- _Selected excerpt_
--
Saturday, January 01, 2011

Appeasement

Ira Sharkansky

While I do not claim expertise in the history or politics of Great Britain, my impression is that the Munich Agreement of 1938, involving Prime Minister Neville Chamberlain and Hitler (" . . . peace with honour. I believe it is peace for our time.") is an icon of shame in that country. It represented great power pressure on the weak government of Czechoslovakia, and traded away part of another country's territory for the empty hope of peace. You find reference to the event under "appeasement" in the Oxford English Dictionary. "Freely used in political contexts in the 20th century, and since 1938 often used disparagingly with allusion to the attempts at conciliation by concession made by Mr. Neville Chamberlain, the British Prime Minister, before the outbreak of war with Germany in 1939; by extension, any such policy of pacification by concession to an enemy."

The Economist is part of my Friday morning routine. I view it as the best news magazine in the English language. I usually excuse its tilt against Israel as not overly extreme, insofar as it is generally balanced with a reasonable assessment of Israel's options.

An article put on its website on December 29th, dealing with Israel, the Palestinians, and Barack Obama fell outside my parameters of tolerance. The Economist on this occasion is closer to the spirit of Neville Chamberlain than to that of Winston Churchill. http://www.economist.com/node/17800151

Fair enough is its warning that the failure of Obama's peace efforts has produced a fragile condition of no war and no peace. It is also fair to note that supplies of armaments to Hizbollah and Hamas add to the dangers, and raise the prospect of a regional war involving Syria and Iran, along with significant civilian casualties in Israel and elsewhere.
--
- _Listed records_
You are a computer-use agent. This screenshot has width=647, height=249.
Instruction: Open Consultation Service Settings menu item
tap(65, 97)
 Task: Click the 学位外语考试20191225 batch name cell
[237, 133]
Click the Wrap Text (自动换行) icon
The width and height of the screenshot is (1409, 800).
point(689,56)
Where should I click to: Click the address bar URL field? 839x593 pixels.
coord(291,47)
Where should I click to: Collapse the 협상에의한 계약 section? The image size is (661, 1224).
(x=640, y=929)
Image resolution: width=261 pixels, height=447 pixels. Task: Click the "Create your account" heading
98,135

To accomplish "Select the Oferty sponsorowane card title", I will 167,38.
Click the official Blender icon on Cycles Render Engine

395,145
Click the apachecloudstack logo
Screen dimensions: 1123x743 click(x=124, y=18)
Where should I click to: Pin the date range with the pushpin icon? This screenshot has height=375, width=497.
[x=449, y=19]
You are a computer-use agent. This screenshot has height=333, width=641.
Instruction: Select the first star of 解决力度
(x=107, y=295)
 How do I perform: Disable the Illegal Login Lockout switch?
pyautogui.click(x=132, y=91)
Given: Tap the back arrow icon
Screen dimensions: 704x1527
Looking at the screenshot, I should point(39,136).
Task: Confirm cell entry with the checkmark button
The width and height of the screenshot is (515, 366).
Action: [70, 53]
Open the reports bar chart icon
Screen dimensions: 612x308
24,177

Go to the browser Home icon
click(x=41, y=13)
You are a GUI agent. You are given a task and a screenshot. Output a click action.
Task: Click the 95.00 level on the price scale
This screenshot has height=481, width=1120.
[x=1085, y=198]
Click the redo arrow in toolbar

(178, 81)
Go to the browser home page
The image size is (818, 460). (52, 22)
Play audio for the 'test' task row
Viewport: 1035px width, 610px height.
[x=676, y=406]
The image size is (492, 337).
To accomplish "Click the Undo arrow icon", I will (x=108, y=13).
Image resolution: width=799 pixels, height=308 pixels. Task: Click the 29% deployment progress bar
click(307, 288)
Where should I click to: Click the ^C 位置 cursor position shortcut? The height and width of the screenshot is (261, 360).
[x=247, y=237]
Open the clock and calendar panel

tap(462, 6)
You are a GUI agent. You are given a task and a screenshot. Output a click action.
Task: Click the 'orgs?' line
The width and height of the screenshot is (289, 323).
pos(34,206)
--
- _Prompt_
In the appeasement post, on what date did The Economist put its article on Israel, the Palestinians, and Barack Obama on its website?

- _Finished exercise_
December 29th